In April 1890, the German Postal authorities sanctioned the introduction of a system of insurance for the carriage of money and goods by post up to the following amounts:

  • Letters carried by this system could be insured for sums up to 8,000 marks.
  • For parcels there were two maximum figures for Insurance:
    1. For mail forwarded through Bremen - 3.000 marks
    2. For mail forwarded via Brindisi and Austria - 800 marks
The third step in the expansion of the services offered by the German Post Office in Shanghai took place in January 1891 when a system for the sale of Money Orders was introduced. This final step in the broadening of the German Postal Agency's services being offered to its customers in Shanghai came at the end of 1891, when a subscription system for the carriage of items such as newspapers was introduced.

The Russian Post Office in Shanghai

Despite the fact that the Imperial Russian Post Office had been running a postal service between Kiakhta and the cities of Peking and Tientsin in Northern China since the early 1860's, Russia was the last of the foreign nations to open Postal Agencies in Shanghai: an event that occurred in November 1867.

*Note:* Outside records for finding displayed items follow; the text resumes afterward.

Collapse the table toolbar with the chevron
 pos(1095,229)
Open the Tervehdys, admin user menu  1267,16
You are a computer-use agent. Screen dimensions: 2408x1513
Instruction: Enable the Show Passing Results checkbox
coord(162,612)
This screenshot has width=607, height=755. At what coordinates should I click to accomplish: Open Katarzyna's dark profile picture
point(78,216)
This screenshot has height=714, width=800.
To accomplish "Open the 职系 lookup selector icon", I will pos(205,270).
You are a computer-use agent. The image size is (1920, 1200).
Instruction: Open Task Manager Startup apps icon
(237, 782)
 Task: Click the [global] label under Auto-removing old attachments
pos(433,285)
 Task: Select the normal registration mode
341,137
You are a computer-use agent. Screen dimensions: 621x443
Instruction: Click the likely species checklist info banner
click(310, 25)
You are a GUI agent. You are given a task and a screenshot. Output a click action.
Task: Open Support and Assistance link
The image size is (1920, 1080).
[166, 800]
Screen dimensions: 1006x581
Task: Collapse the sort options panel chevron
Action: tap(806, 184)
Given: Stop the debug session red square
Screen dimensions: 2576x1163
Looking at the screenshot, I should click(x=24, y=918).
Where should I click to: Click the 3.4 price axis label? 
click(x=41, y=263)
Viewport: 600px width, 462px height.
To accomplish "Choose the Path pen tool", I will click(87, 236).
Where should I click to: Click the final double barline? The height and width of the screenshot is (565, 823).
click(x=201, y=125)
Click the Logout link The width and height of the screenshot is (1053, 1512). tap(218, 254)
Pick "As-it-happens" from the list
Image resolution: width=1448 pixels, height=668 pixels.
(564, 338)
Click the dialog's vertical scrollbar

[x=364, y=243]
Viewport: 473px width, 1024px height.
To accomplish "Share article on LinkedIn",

Dr.Raymond Casey, while researching in Tomsk, found a telegram giving the exact date for the opening of the last three Russian Post Offices to be opened in China. In this context, Dr. Casey comments: "The telegram, which is dated 6th November 1896, is from the Chief of the Russian Postal - Telegraph Administration in St Petersburg (one General Petrov) to the Priamur Governor-General of Eastern Siberia stationed at Kharbarovsk, with copies to other interested parties. The telegram announced that:
'With effect from 19th November, 1896, the Russian Consulates in Chefoo, Shanghai, and Hankow, will accept International Mail Matter' from the general public. This will be taken by ship to Vladivostock and forwarded from there. In addition to Ordinary Mail, Registered Letters could be accepted.'

Contemporary correspondence from these post offices indicates that, by the end of December 1897, the original instructions regarding the transmission of mail matter via Vladivostock had either been withdrawn or were no longer adhered to by these offices, as far as foreign mail to be forwarded westwards was concerned."

The closure of the Foreign Post Offices in Shanghai

Apart from the German Post Office in Shanghai, which closed on 16th March 1917, the other foreign Post Offices and Agencies in that city finally closed on various dates in November 1922.